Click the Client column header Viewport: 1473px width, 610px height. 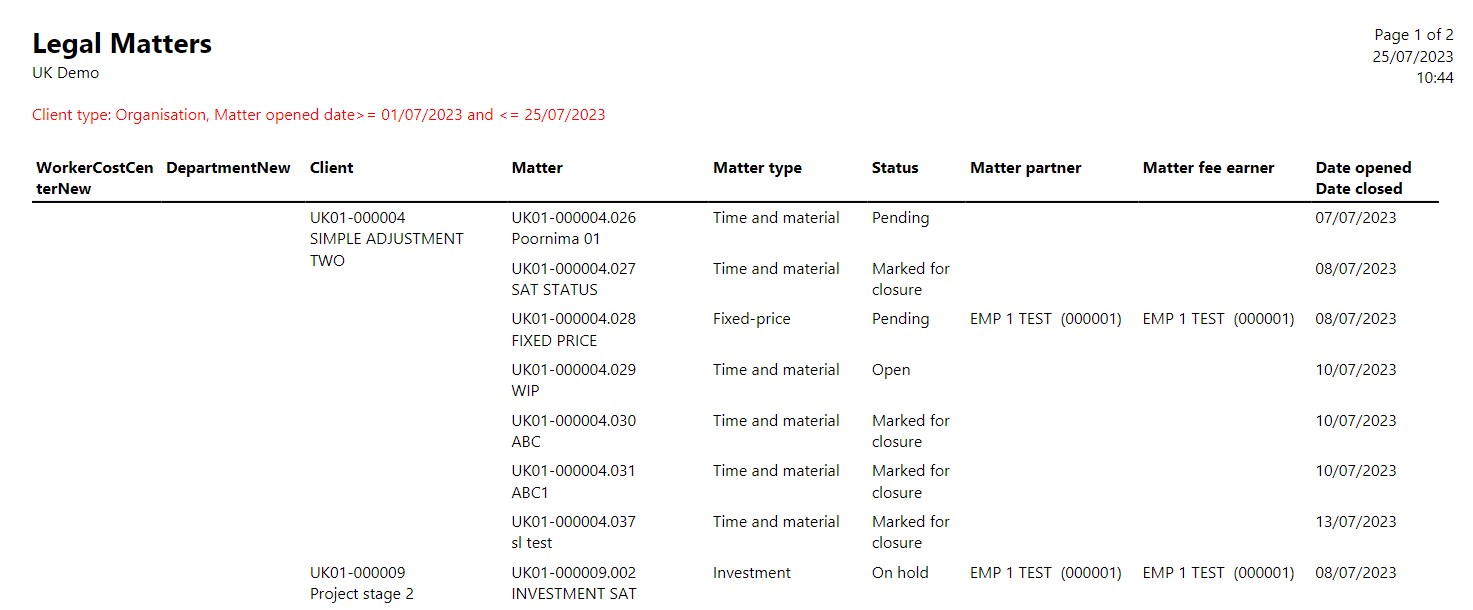tap(332, 168)
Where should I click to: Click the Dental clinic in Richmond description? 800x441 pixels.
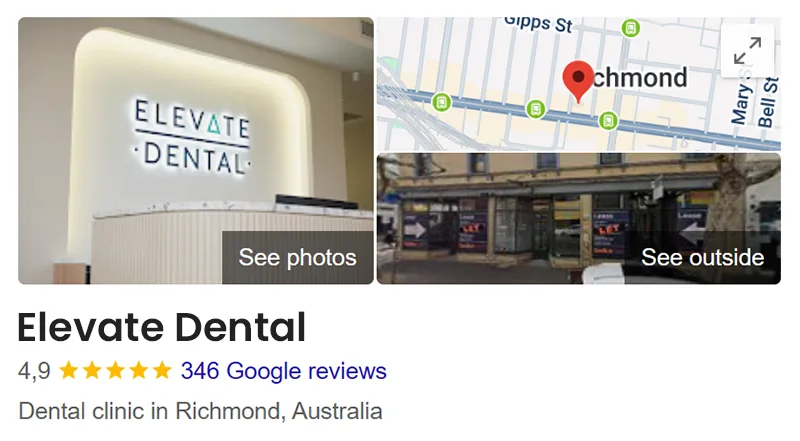coord(201,411)
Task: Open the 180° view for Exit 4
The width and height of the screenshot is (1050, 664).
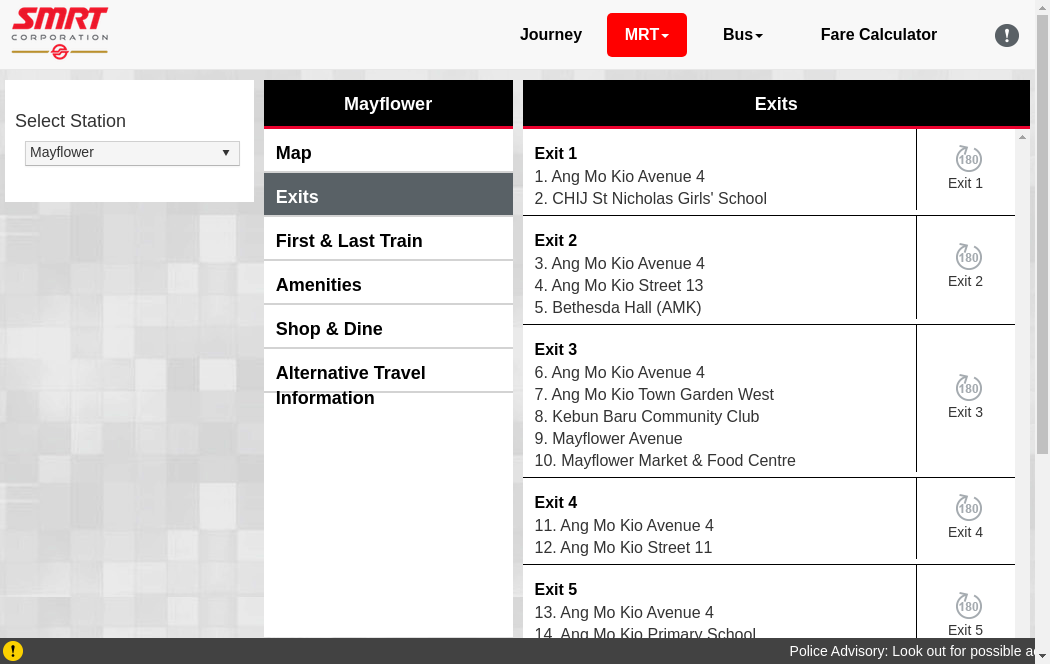Action: pyautogui.click(x=966, y=517)

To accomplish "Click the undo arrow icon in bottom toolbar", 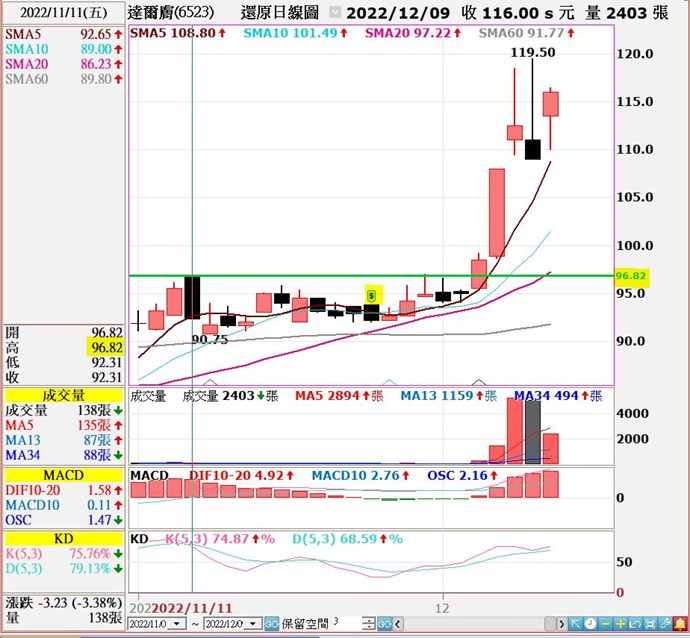I will tap(635, 624).
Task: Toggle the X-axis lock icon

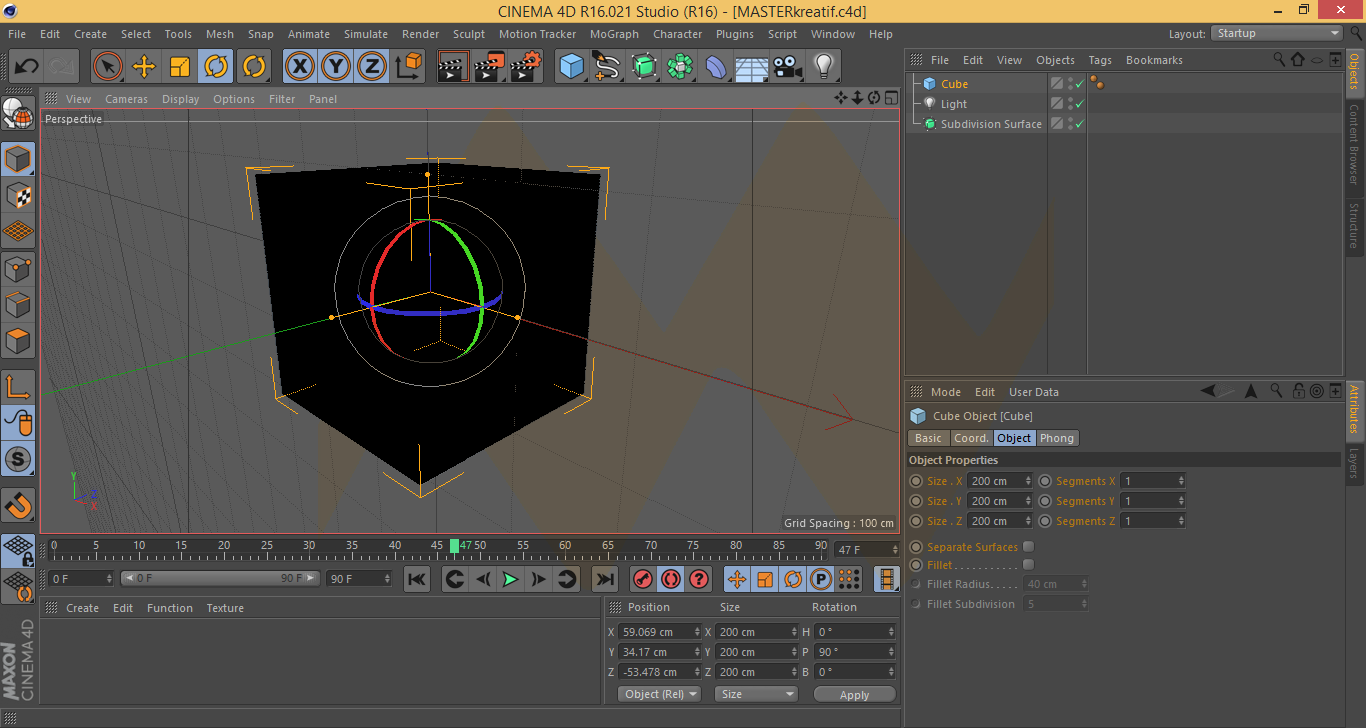Action: [x=300, y=67]
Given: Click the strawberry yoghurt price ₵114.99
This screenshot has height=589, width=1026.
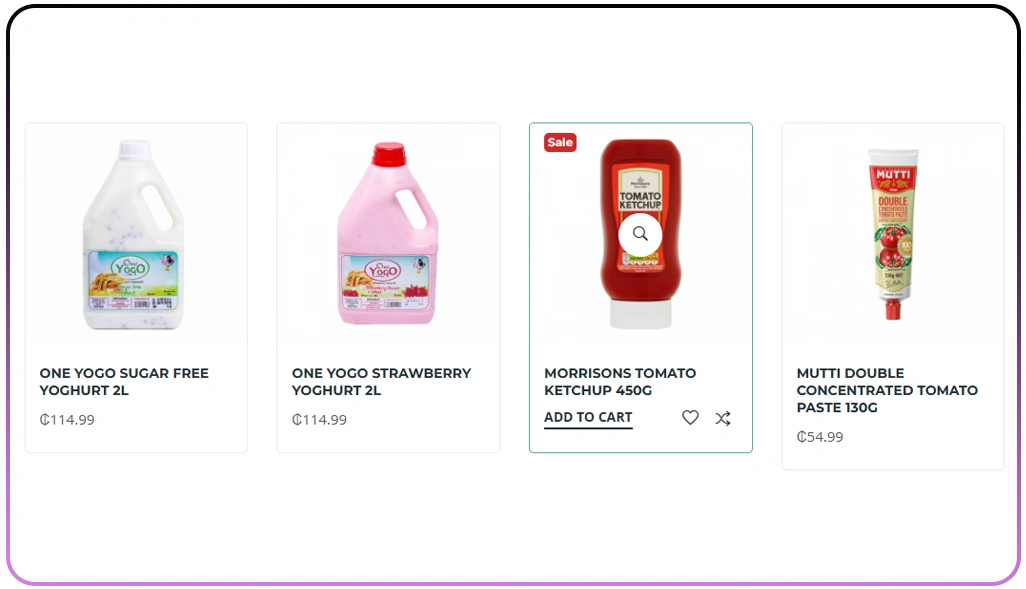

* The problem
What you write must match, line for line, the records from the line containing "Task: Toggle the X-axis lock icon" through the last line, with every picture left out.

* Answer section
Task: Toggle the X-axis lock icon

Action: [x=300, y=67]
Given: Click the strawberry yoghurt price ₵114.99
This screenshot has height=589, width=1026.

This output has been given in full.